-------- Records to use --------

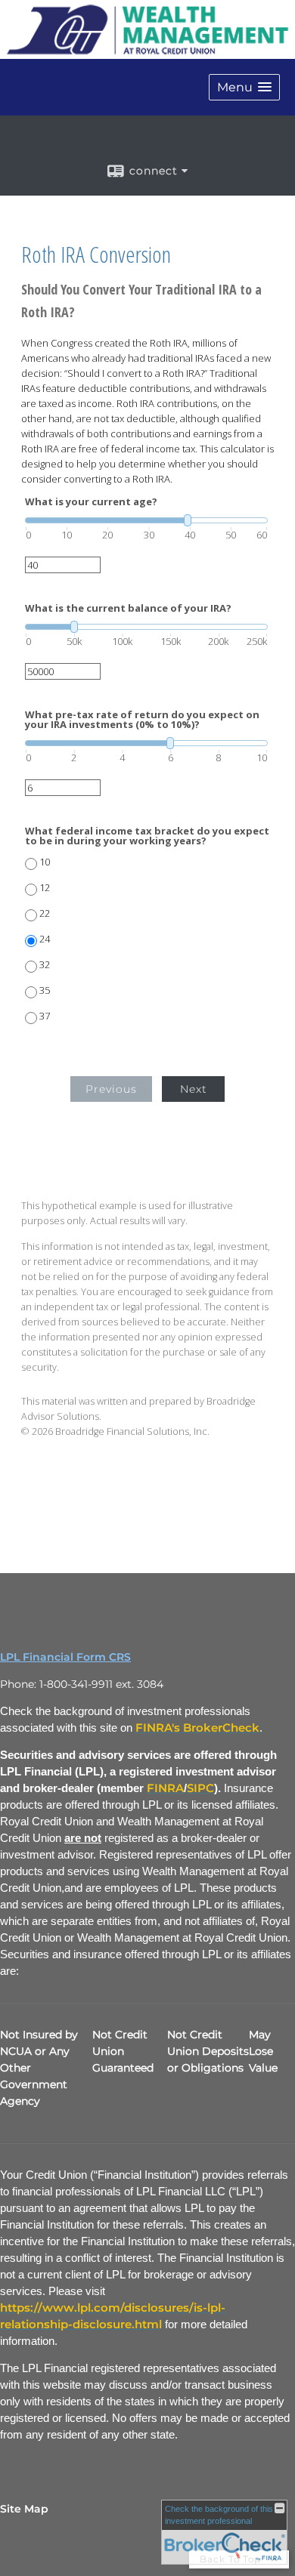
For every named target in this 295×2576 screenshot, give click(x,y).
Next (193, 1089)
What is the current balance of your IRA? (128, 608)
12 (44, 888)
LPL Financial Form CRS (65, 1657)
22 (44, 913)
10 (44, 862)
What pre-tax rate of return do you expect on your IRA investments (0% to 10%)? (142, 720)
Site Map (24, 2509)
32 (44, 965)
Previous (111, 1089)
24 (44, 939)
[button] (244, 87)
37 (44, 1016)
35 (44, 990)
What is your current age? (91, 502)
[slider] (146, 520)
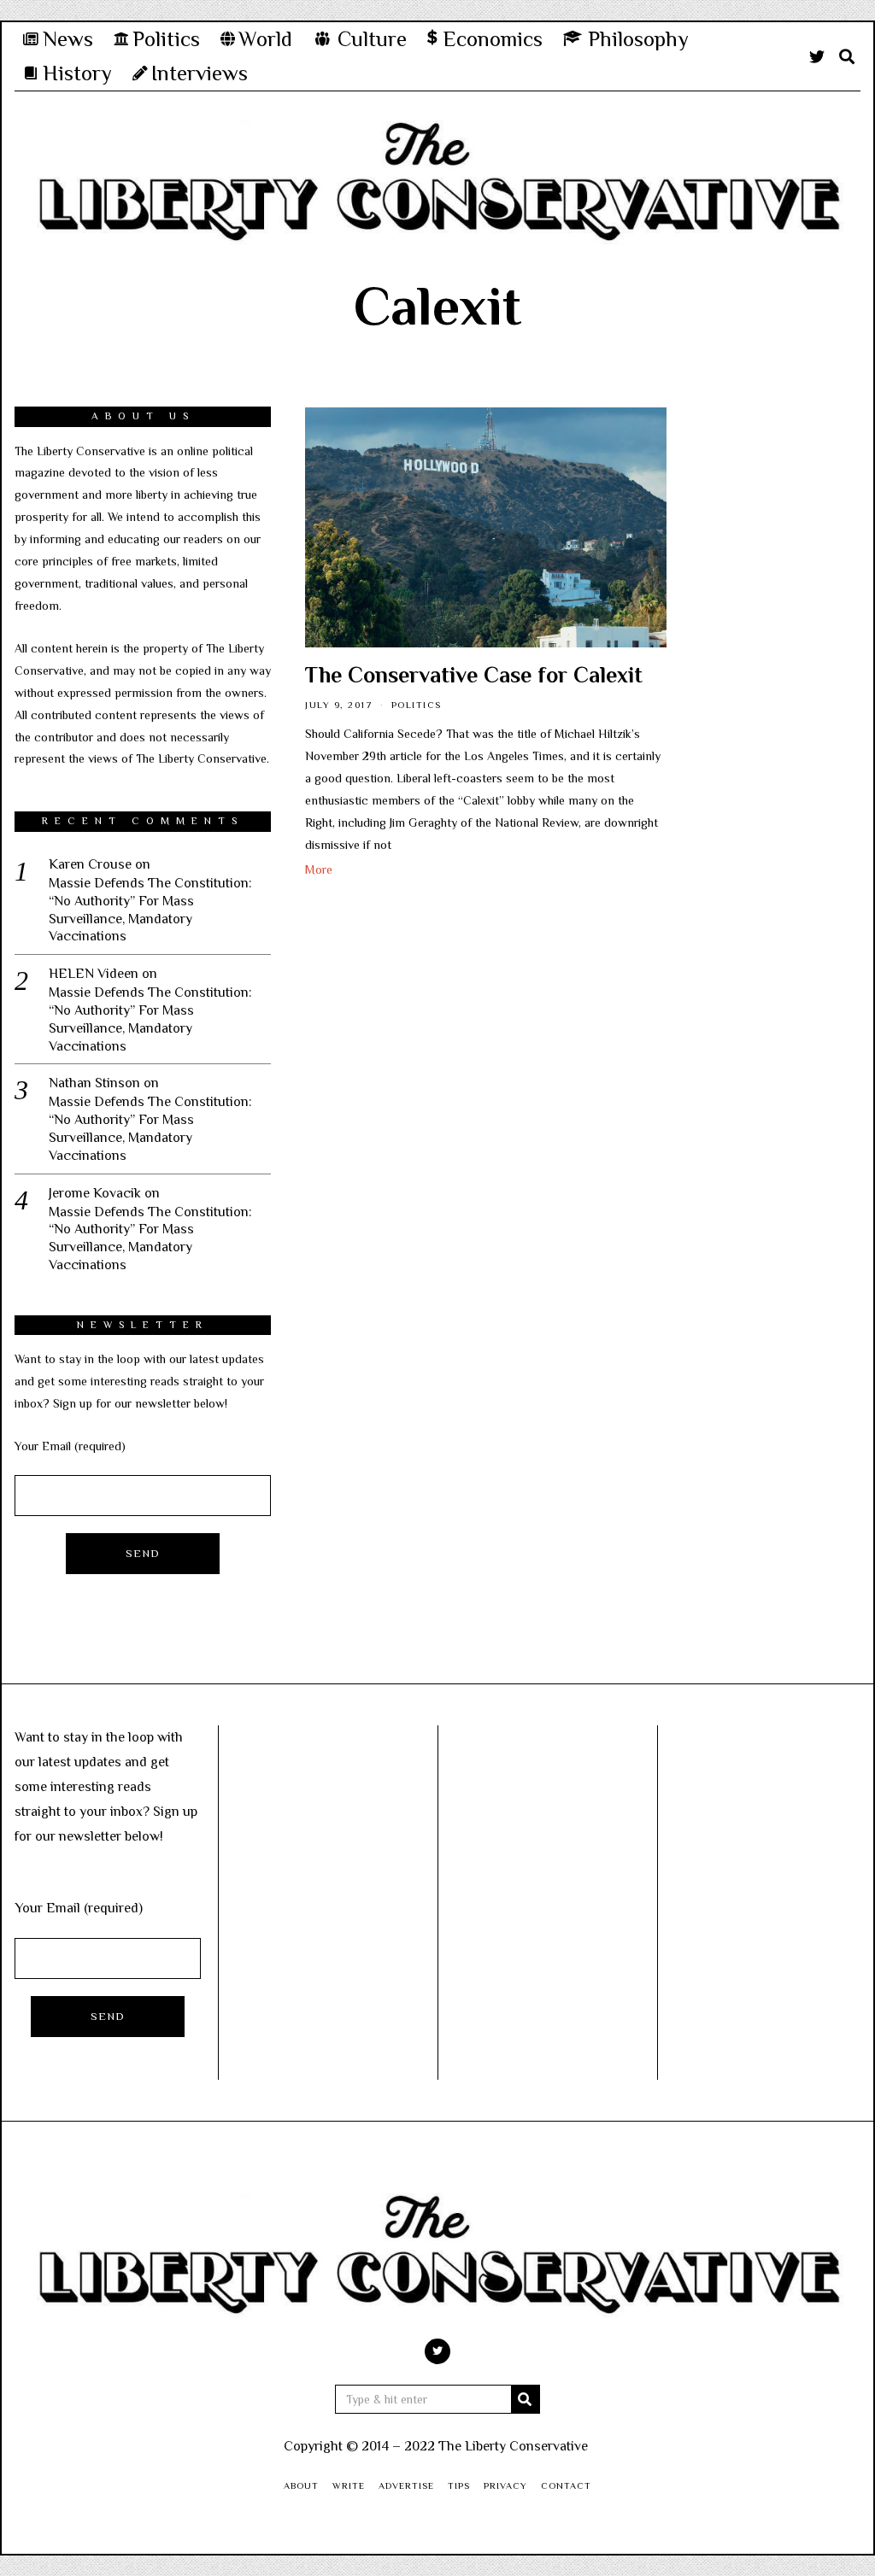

--------

Task objective:
Give back every entry verbatim. No pictures belong in the copy.

Output for this task:
For every named target in this 295×2576 screenshot, give click(x,y).
Next (193, 1089)
What is the current balance of your IRA? (128, 608)
12 (44, 888)
LPL Financial Form CRS (65, 1657)
22 (44, 913)
10 (44, 862)
What pre-tax rate of return do you expect on your IRA investments (0% to 10%)? (142, 720)
Site Map (24, 2509)
32 (44, 965)
Previous (111, 1089)
24 (44, 939)
[button] (244, 87)
37 (44, 1016)
35 (44, 990)
What is your current age? (91, 502)
[slider] (146, 520)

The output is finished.